_Aim of the task:_ Copy all the lines below without altering anything.

_The records:_
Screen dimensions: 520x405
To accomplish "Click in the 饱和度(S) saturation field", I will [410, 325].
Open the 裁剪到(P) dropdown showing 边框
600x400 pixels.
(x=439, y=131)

_Output:_
Screen dimensions: 520x405
To accomplish "Click in the 饱和度(S) saturation field", I will [410, 325].
Open the 裁剪到(P) dropdown showing 边框
600x400 pixels.
(x=439, y=131)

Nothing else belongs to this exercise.